Una nueva edición del tratado atribuido a Dioscórides añade comentarios contemporáneos y las apostillas del traductor español del XVI
14 dic 2019 . Actualizado a las 05:00 h.No hay cultura o civilización que no se haya interesado por el conocimiento y uso de animales y plantas venenosas, sea para defenderse de sus efectos adversos, sea para usarlos con fines maliciosos o médicos. Uno de los tratados clásicos sobre la cuestión es el Libro de los venenos, el sexto volumen de la Materia médica de Dioscórides, aunque desde hace tiempo la mayoría de los especialistas sostienen que se trata de una obra espuria. Atribuciones aparte, su lectura no ha perdido interés para quienes, desde la medicina, la farmacología, la biología o la historia de la ciencia, busquen en sus páginas «solaz disfrute y divertimiento», en palabras de Antonio Guzmán Guerra, traductor y editor de la nueva versión de la obra que ha publicado Mármara Ediciones.
Se trata, en realidad, de una propuesta de triple lectura. El texto original atribuido a Dioscórides se añaden los comentarios de su primer traductor al español, el médico humanista segoviano del siglo XVI Andrés Fernández Laguna, y también los del traductor contemporáneo, que amplía el alcance de los venenos a obras de autores posteriores como Emilia Pardo Bazán, Quevedo, Juan Ramón Jiménez, Pablo Neruda -de quien no pocos sospechan que murió envenenado- o Gabriel García Márquez.

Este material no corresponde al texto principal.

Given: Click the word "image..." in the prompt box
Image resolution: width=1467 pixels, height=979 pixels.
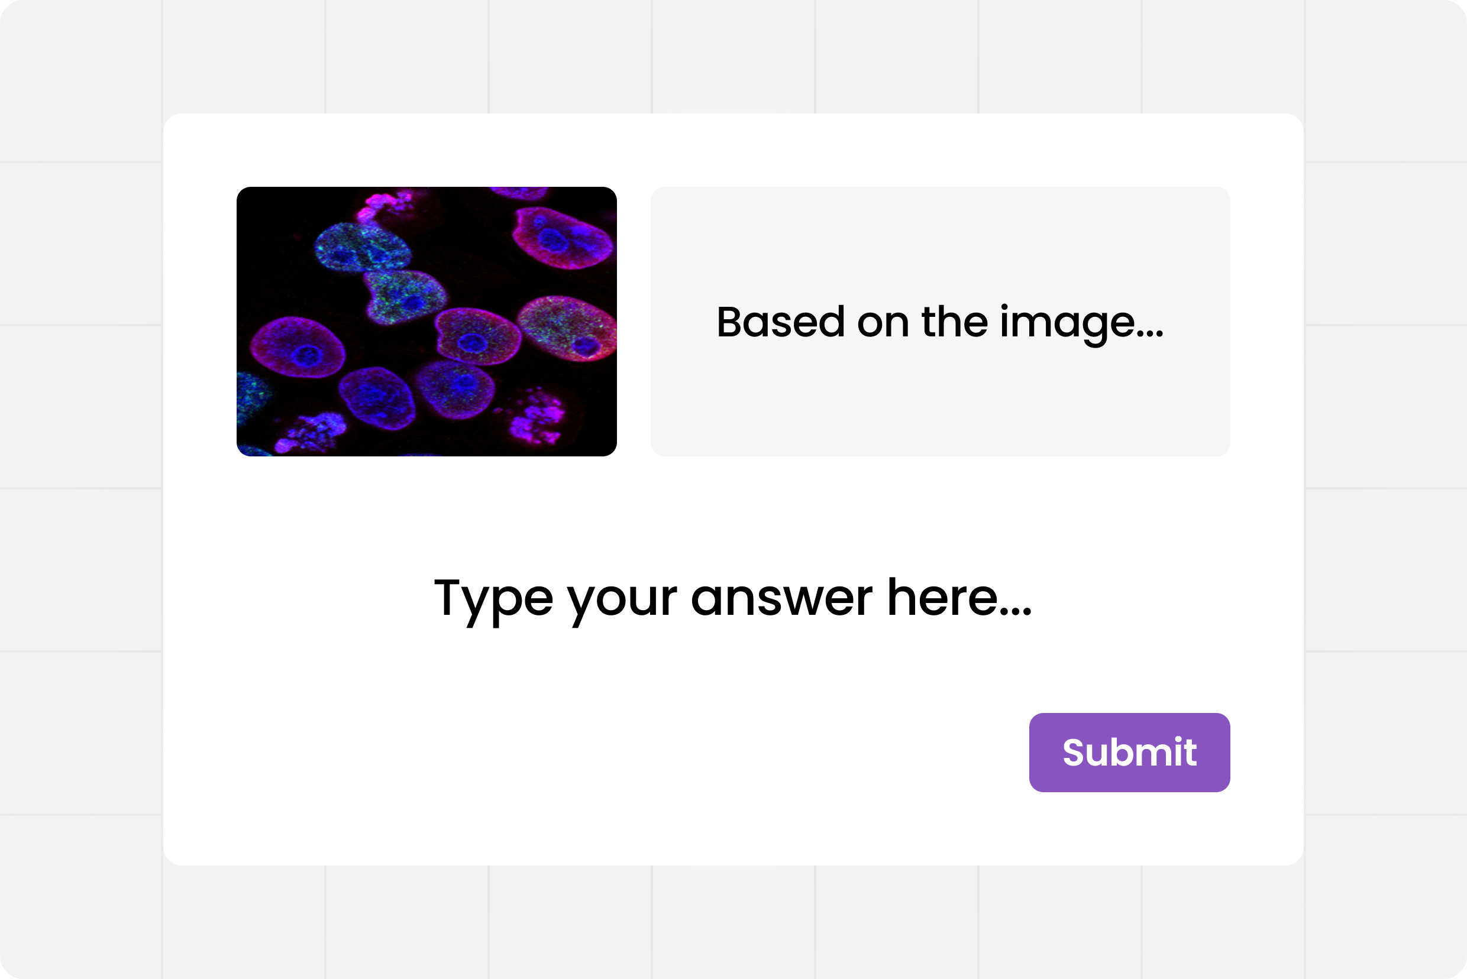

Este Libro de los venenos consta de 69 capítulos en los que se abordan 43 animales venenosos y 26 plantas. Antonio Guzmán reconoce que su lectura no puede ser la de un compendio práctico de remedios para hacer frente a intoxicaciones, incluso aquellos que parecen haber vuelto del pasado, como el reciente caso de rabia detectado en un hombre de Bilbao. Dioscórides propone como remedio dos cucharadas de una mezcla de la ceniza resultante de quemar cangrejos de río y polvo de genciana; difícilmente le administrarán esta cura al paciente.
Las setas de Pardo Bazán
No obstante, hay situaciones que siguen resonando hoy. Como el capítulo sobre las setas, al que Guzmán arrima un cuento de Pardo Bazán sobre tres matrimonios urbanitas que tras un paseo por el campo se empeñan en que la cocinera de la fonda donde se alojan les fría los hongos que han recogido. La hospedera invoca la sabiduría popular que asocia las setas al diablo, por lo que sus clientes la tratan de ignorante. No tarda mucho en aparecer el médico para tratar su intoxicación, leve gracias a que la cocinera solo les preparó una pequeña parte de su botín micológico.
La curiosidad histórica no se acaba en la antigua Grecia, sino que abunda también en los comentarios de Fernández Laguna. La eminencia renacentista informa, por ejemplo, de que no solo el contacto con el tejo es venenoso, sino también su sombra. O que los paños que ha tocado la sangre de la menstruación se vuelven inservibles, ya que, en teoría, son tóxicos. Tampoco pasa inadvertido el experimento que llevaron a cabo en la residencia de su protector, el cardenal Mendoza, sometiendo a un perrillo a los colmillos de una víbora: la teoría era que el veneno ya no sería mortal en una segunda mordedura; no hubo ningún voluntario humano para probarlo.